# Ate a cow............



## Paymaster (Jan 22, 2009)

............. tonite. i found a deal on T-Bones today and I got me a big'n. I marinaded in my Montreal Seasoning/Espresso concoction and it turned out great!


----------



## Cdog (Mar 18, 2002)

That looks awesome.


----------



## clean one (Nov 7, 2006)

great looking steak!!! where did you score it from?


----------



## RAYTOGS (May 8, 2010)

ARENT YOU GOING TO COOK IT??


----------



## ORF Pete (Sep 26, 2009)

He did, he just didn't burn it to a crisp like some do. 

Looks like a fine dinner.


----------



## GreenFord (Apr 11, 2009)

That's just the way a good steak should look!


----------



## WV Cobbmullet (Dec 2, 2008)

My dad always said smack it on the ass and run it through a warm room itll be OK and he was right.


----------



## stumpy (Aug 15, 2010)

There is only one other way to make that meal complete.

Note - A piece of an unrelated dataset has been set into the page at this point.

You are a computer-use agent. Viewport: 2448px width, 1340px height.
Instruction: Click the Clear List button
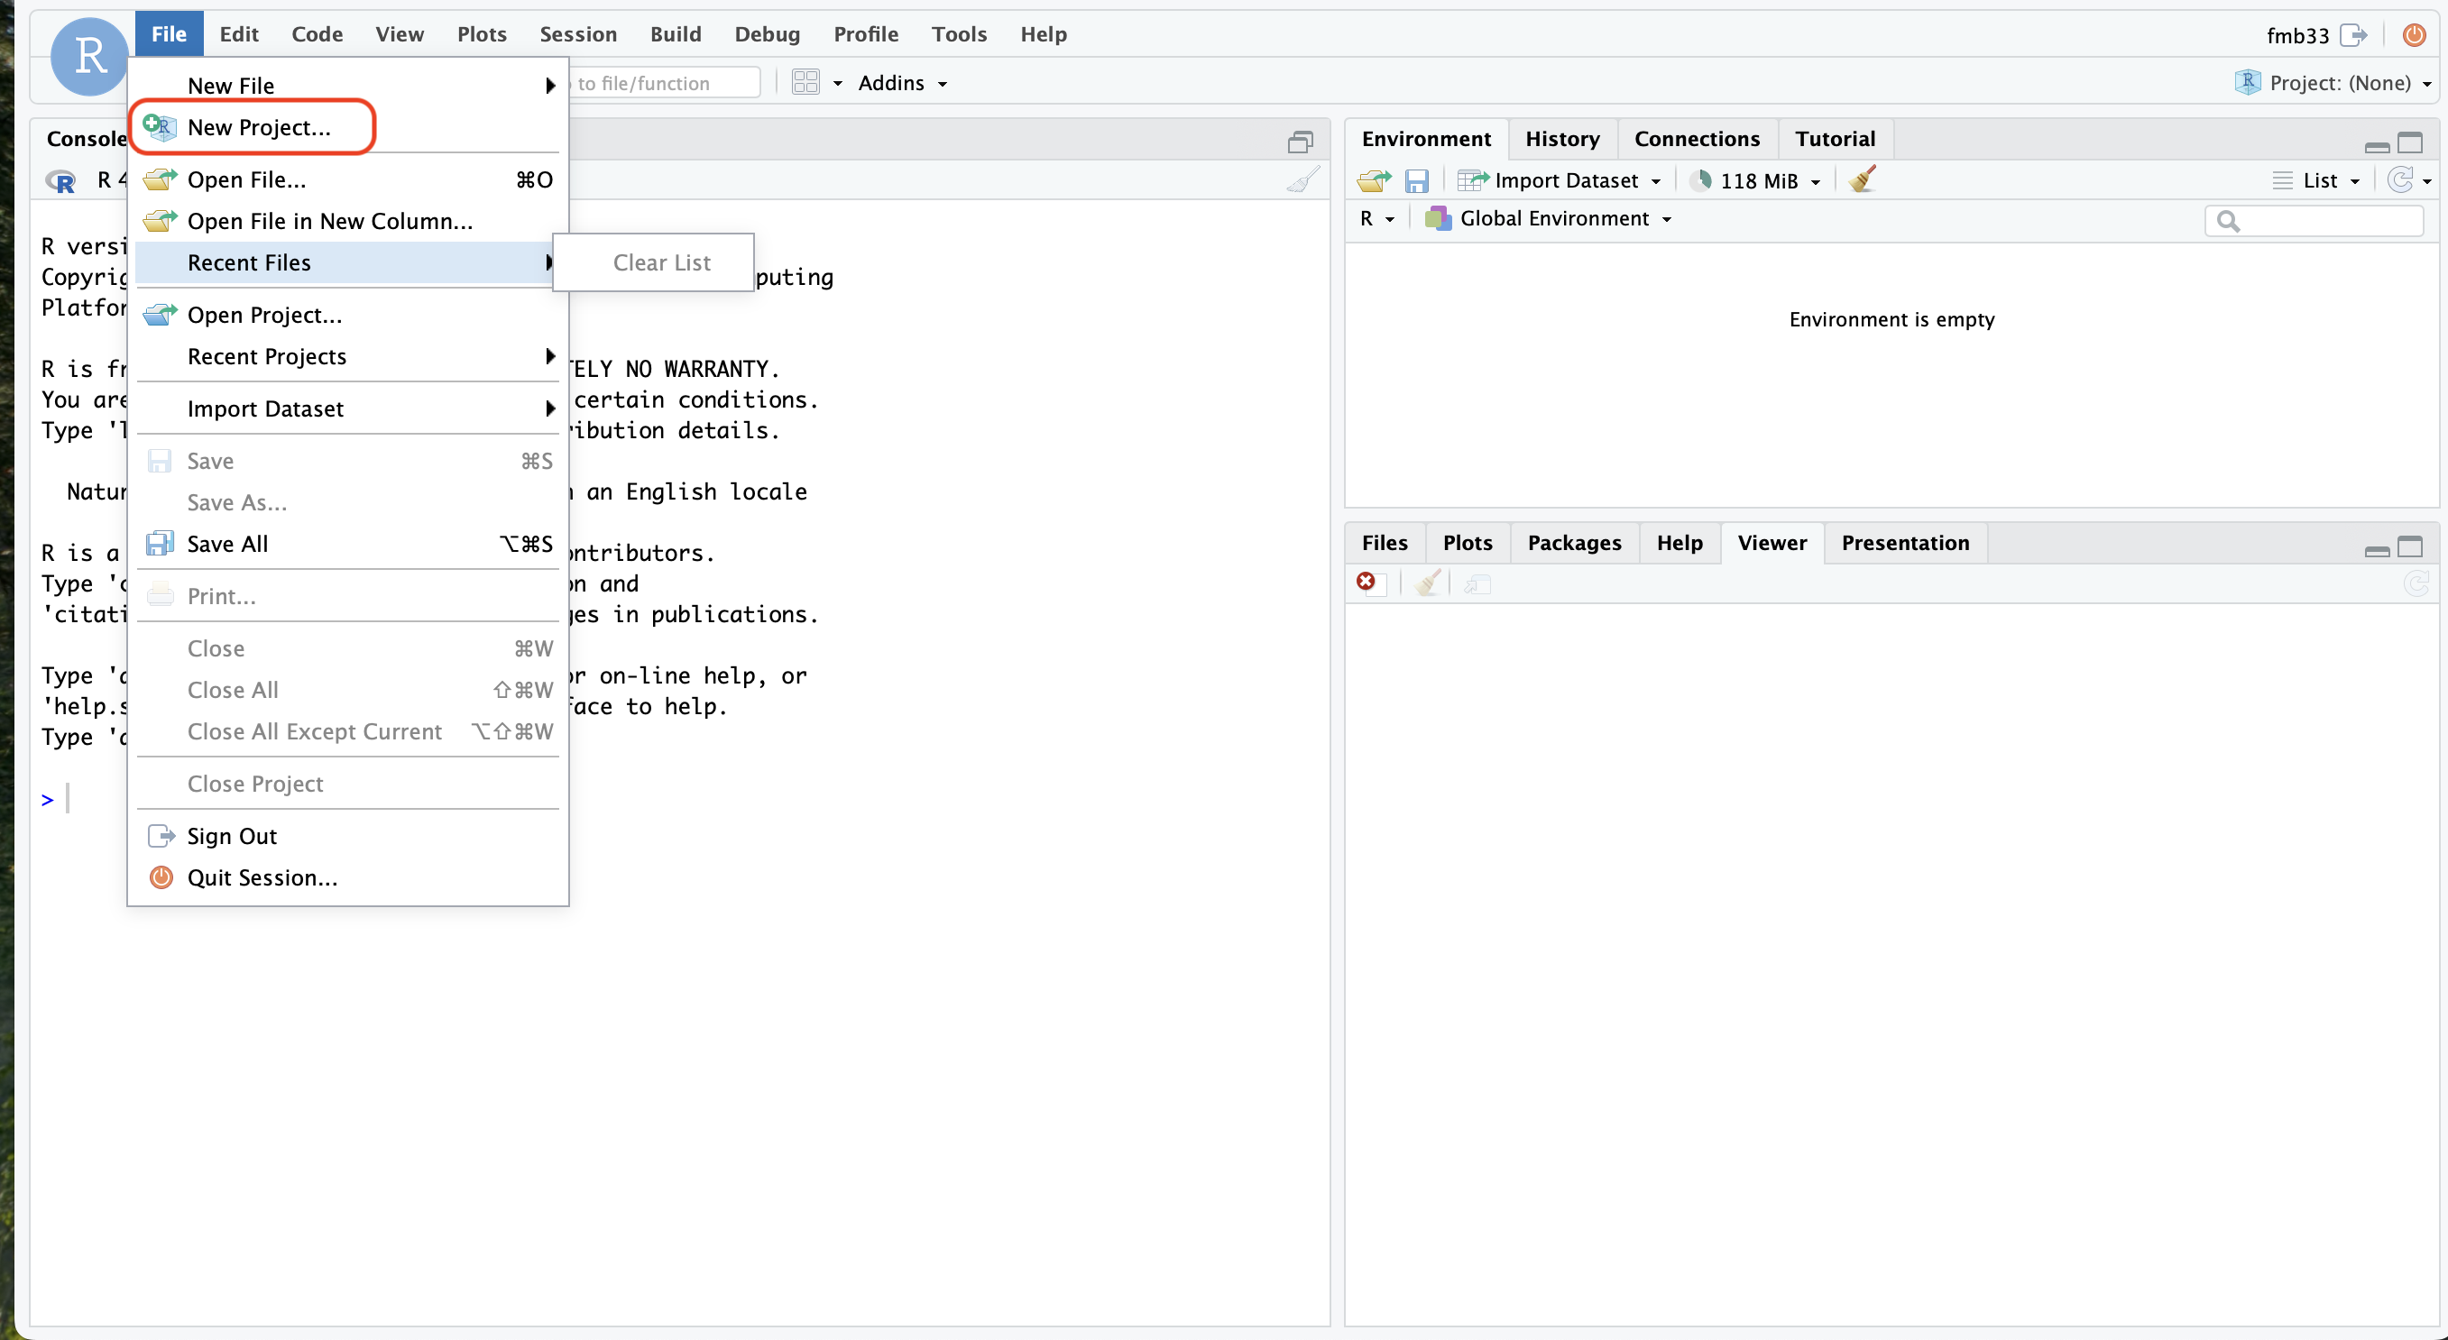pyautogui.click(x=660, y=262)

Get rid of the diet Pepsi and replace it w/ Guinness Stout. Heavenly meal ! :beer::beer:


----------



## Paymaster (Jan 22, 2009)

stumpy said:


> There is only one other way to make that meal complete. Get rid of the diet Pepsi and replace it w/ Guinness Stout. Heavenly meal ! :beer::beer:


I put up the picture on Face Book and got most comments on the D.Pepsi!

Thanks y'all. It was really good eat'n.


----------



## Bobmac (Oct 11, 2008)

A guy has to go light somewhere to justify the good eats! 
I'll defend you on the diet pepsi.......


----------



## HuskyMD (May 19, 2000)

that steak looks delish opcorn:


----------



## SmoothLures (Feb 13, 2008)

GreenFord said:


> That's just the way a good steak should look!


Indeed.

Yum!


----------



## TreednNC (Jul 1, 2005)

TOO DONE! NOT ENOUGH RED!!!!!!!!............otherwise a fine looking meal


----------



## Finger_Mullet (Aug 19, 2005)

*Steak!!*

I have been working on the perfect smoked chicken and it has been a while since i had a good steak. Maybe that is whats for dinner this weekend!!!

I am with Treed. I like mine with a little more blood but it is a nice looking steak!!!!

Darin


----------



## Al Kai (Jan 8, 2007)

I only got two things to say, mmmmm mmmmm.


----------